*TO BE DONE*: Report each line below that contains the string "pixels", and copy every such line in full. Case counts.

*SUPPLIED RECORDS*:
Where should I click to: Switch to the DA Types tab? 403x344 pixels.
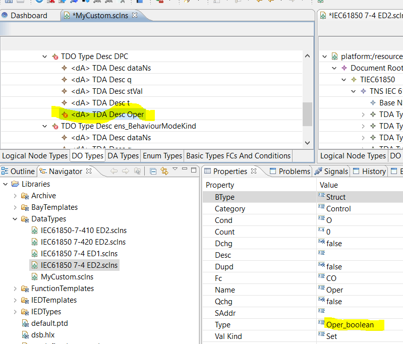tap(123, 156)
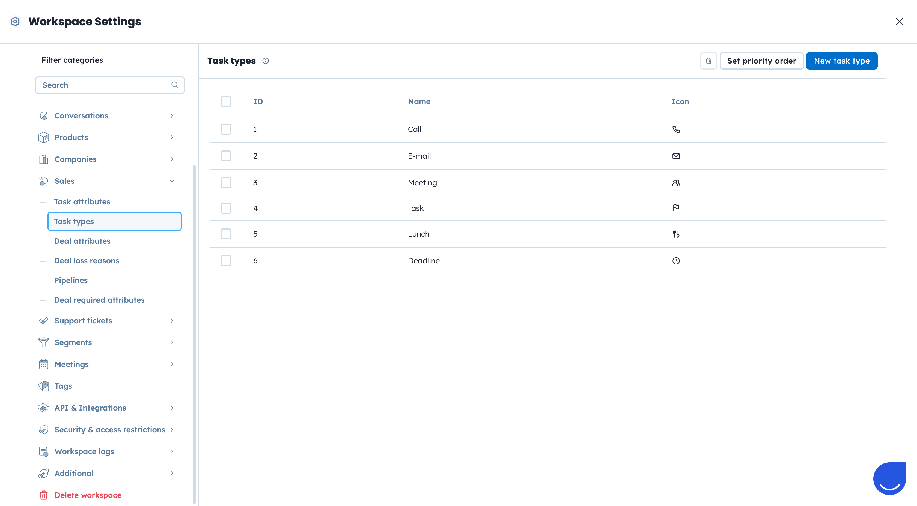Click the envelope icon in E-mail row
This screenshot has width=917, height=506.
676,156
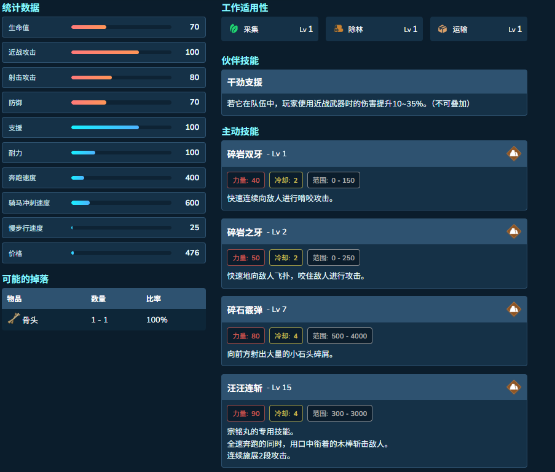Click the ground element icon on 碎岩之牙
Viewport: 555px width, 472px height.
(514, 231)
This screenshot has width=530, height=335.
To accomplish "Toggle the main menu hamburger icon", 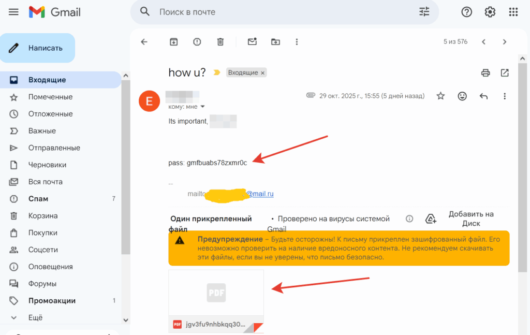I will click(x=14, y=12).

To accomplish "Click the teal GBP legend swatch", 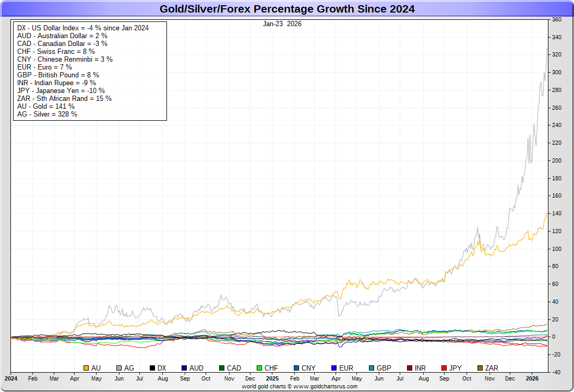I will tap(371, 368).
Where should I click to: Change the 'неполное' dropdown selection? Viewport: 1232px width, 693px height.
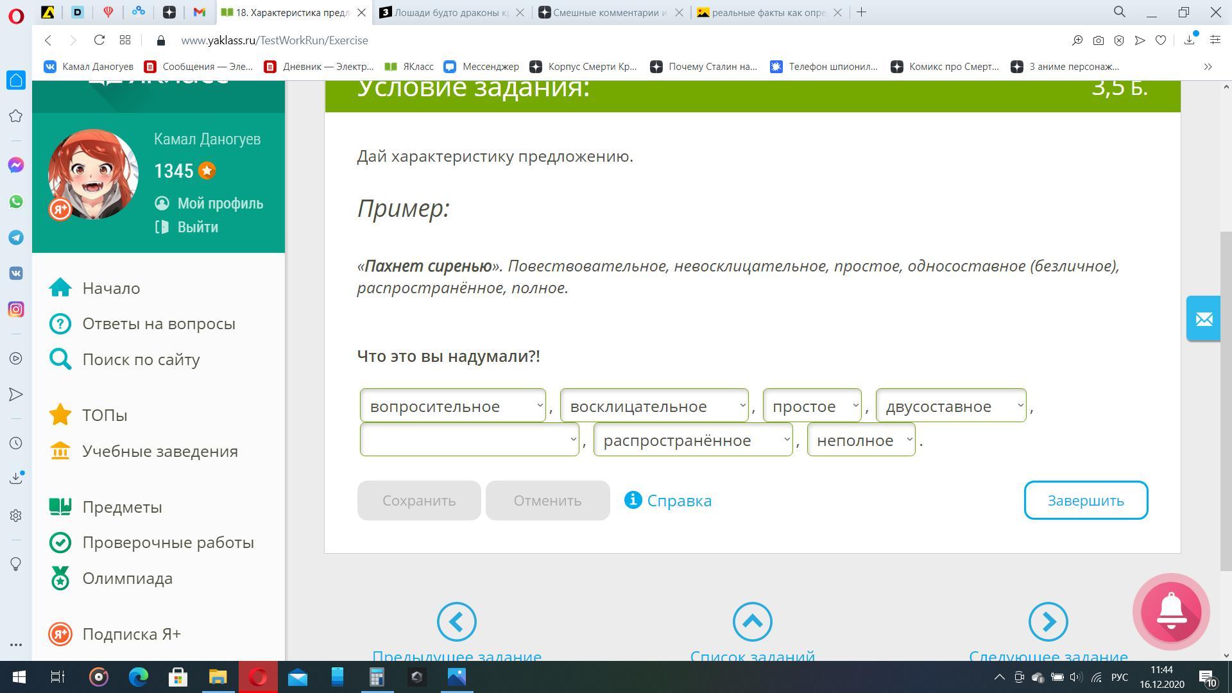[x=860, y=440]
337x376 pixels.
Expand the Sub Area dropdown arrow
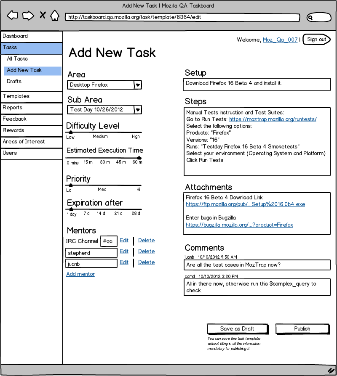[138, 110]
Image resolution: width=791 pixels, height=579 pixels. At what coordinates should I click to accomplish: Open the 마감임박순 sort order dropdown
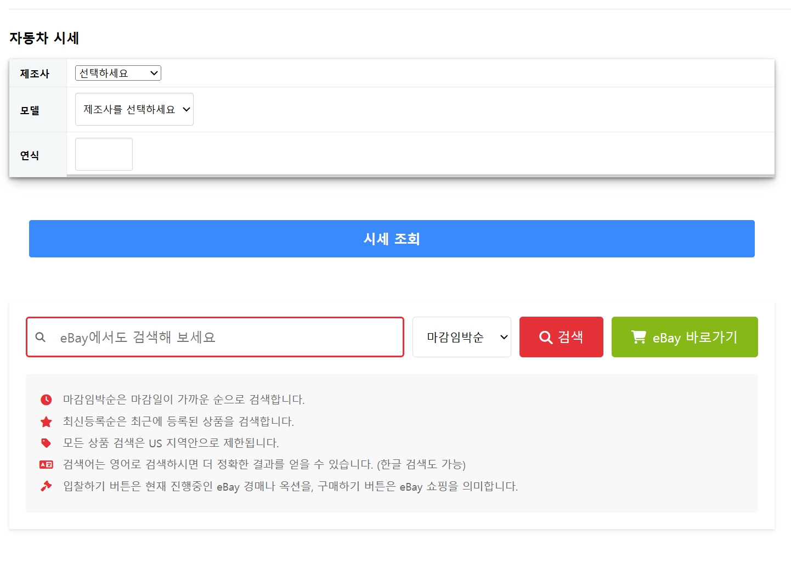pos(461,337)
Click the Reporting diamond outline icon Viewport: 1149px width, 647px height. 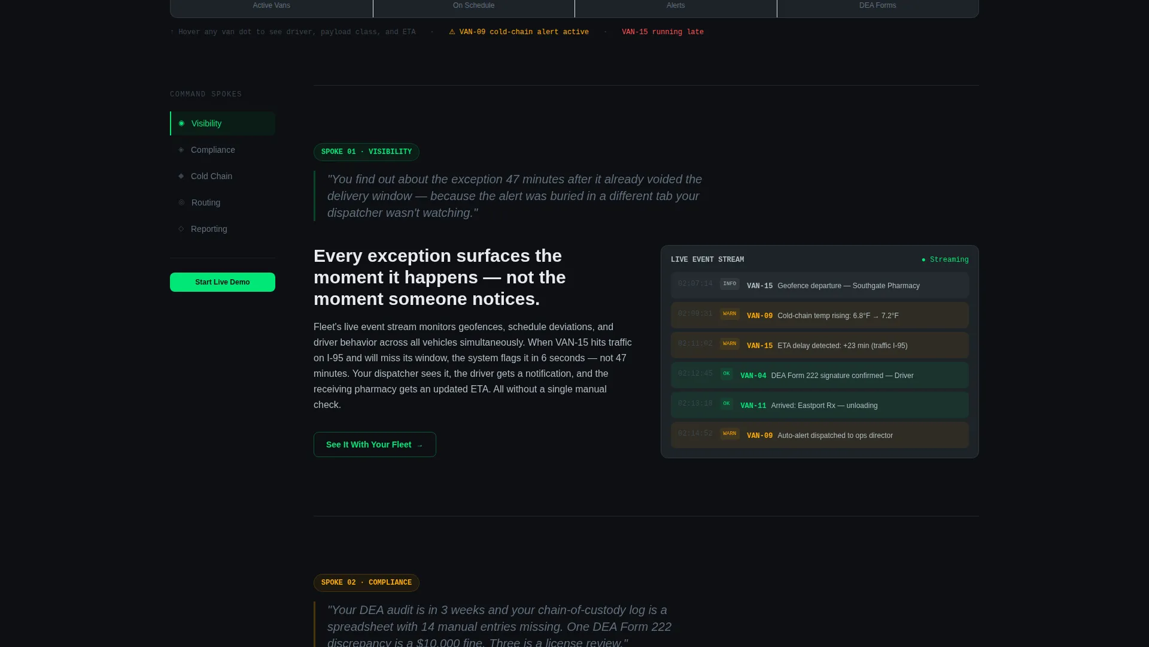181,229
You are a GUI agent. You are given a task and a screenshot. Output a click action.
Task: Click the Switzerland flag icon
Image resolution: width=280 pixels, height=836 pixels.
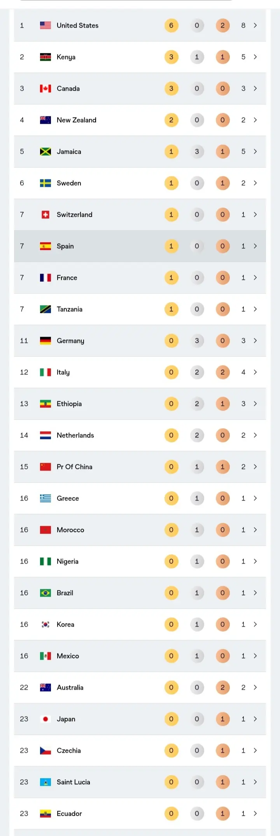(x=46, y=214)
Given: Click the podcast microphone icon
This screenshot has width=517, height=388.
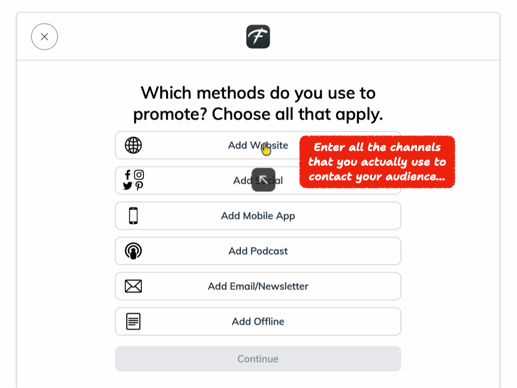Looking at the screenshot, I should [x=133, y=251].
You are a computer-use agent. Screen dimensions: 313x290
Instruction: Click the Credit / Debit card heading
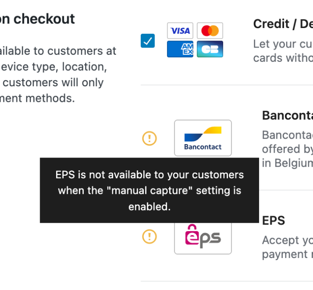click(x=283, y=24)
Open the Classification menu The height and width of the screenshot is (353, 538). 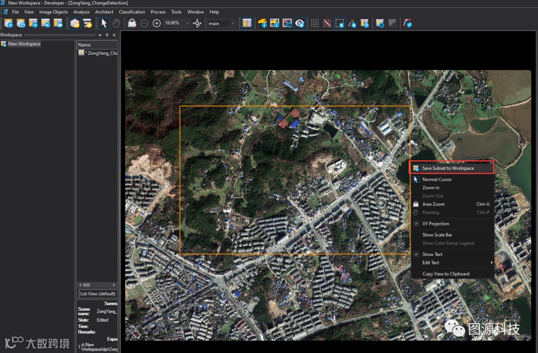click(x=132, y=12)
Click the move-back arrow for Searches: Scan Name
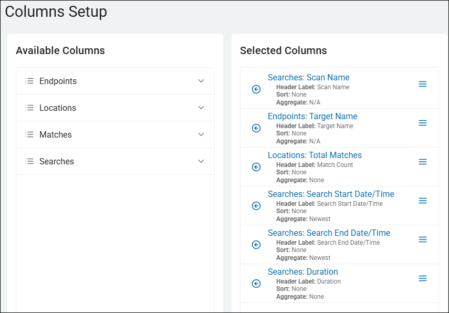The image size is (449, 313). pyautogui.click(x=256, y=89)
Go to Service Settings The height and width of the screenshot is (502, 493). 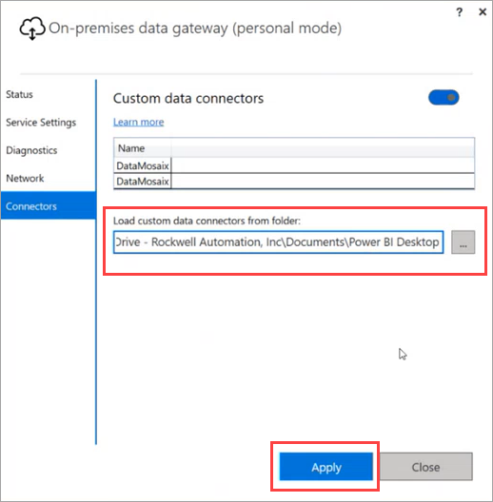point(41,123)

*EXERCISE ANSWER*:
Where should I click to: Switch to the DA Types tab? 403x344 pixels.
337x376 pixels.
Image resolution: width=791 pixels, height=579 pixels. At what coordinates should I click to accomplish: Open the 마감임박순 sort order dropdown
Image resolution: width=280 pixels, height=836 pixels.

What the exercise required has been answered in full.